If you look at faster than wake travel in other medium, you can see it's possible, but things change. For a while, we thought that we couldn't travel faster than sound, but because there's no acceleration limit, something special happens at the boundary, a plane can exceed it and it causes a conical shock wave behind it. A boat can travel faster than the waves in the water, and again, a breaking wave, a "shock wave" appears on the surface behind the boat. What it would mean to accelerate to travel faster than the waves traveling on space time? We don't think it can be done, but it seems like we sort of know how it might look from slower speed FTW relativistic travel.
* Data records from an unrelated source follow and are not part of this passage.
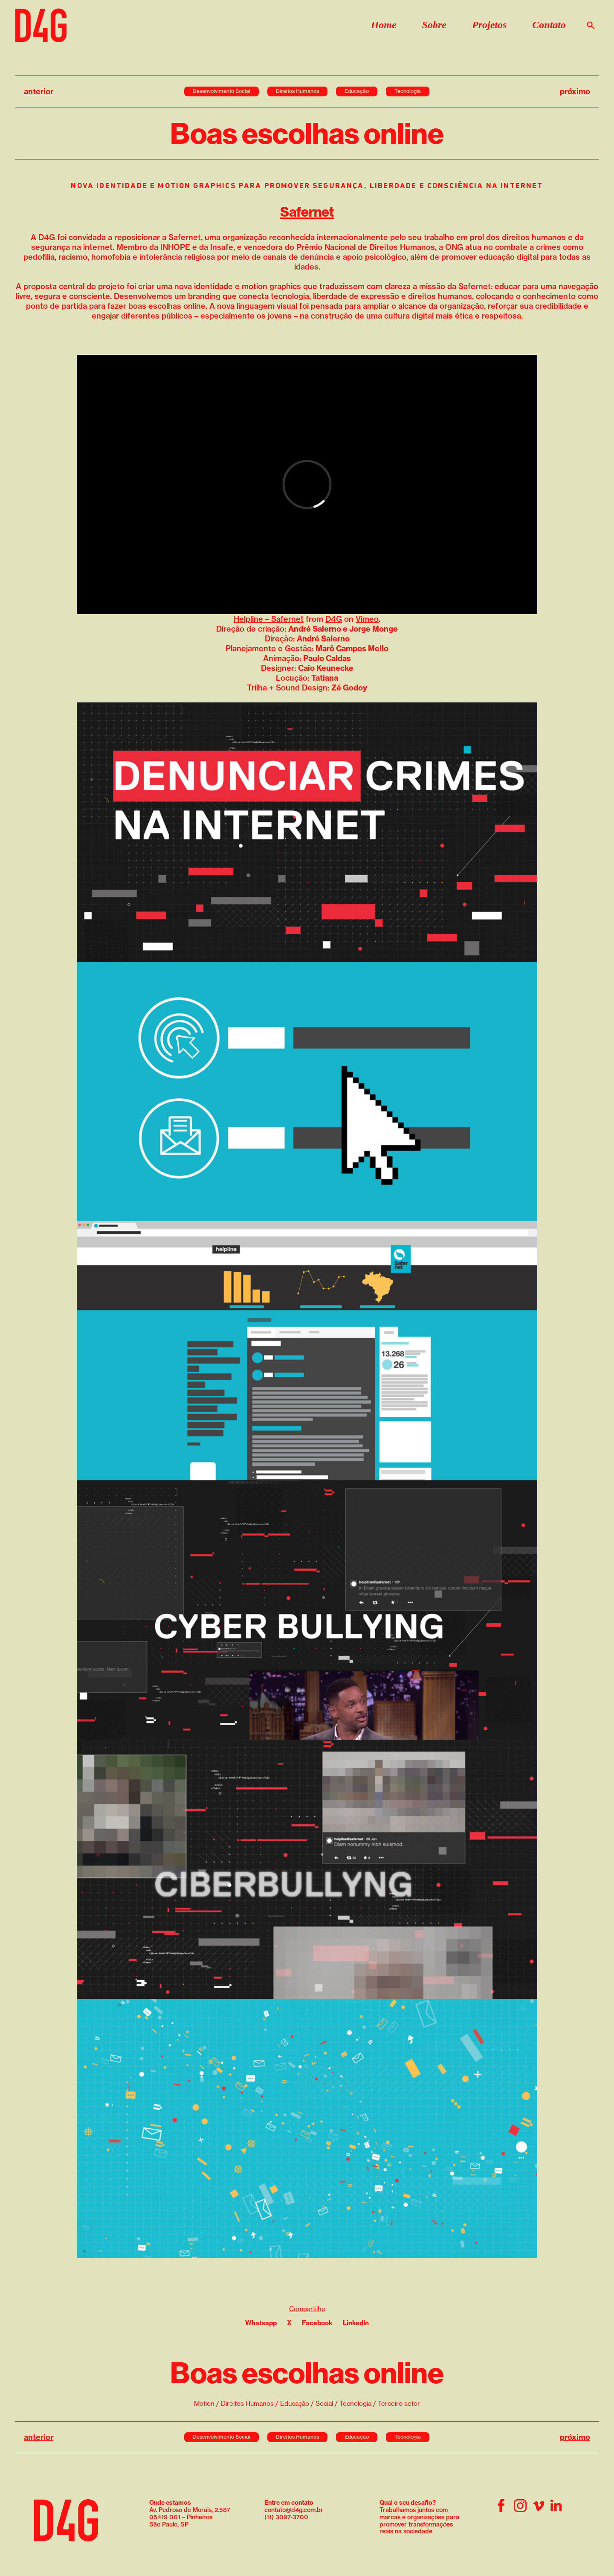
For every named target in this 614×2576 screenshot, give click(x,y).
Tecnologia (407, 91)
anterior (38, 91)
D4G (333, 619)
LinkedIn (356, 2323)
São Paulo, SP (168, 2524)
There is a name for the shock wave created when matter travels faster than the local speed of light (a fission reactor is the usual example), called Cherenkov radiation, which tracks with normal faster than wave travel in a fluid. (We see visible light, a pretty shade of blue.) For travel in normal fluids, traveling faster than a wave causes a new wake regime. With the speed of light, the speed of a wave in spacetime, could it be the same? Maybe, if there were some other force, some other way to add momentum to the system. Something traveling faster than c would potentially form a shock wave and maybe deform spacetime in a new way. There are hints that spacetime acts like a fluid compressible by mass; If you excluded gravity as a force that could act on light directly, light curving around a large enough mass looks like what happens when the speed of an object changes in the direction perpendicular from its travel, which we call refraction. It's probably a mistaken comparision, though, since there's no evidence that light CAN speed up; otherwise the event horizon around a black hole would not swallow light. But there are people looking at density of space So, there is research around the edges, but breaking that limit of c Not so likely, but interesting to consider.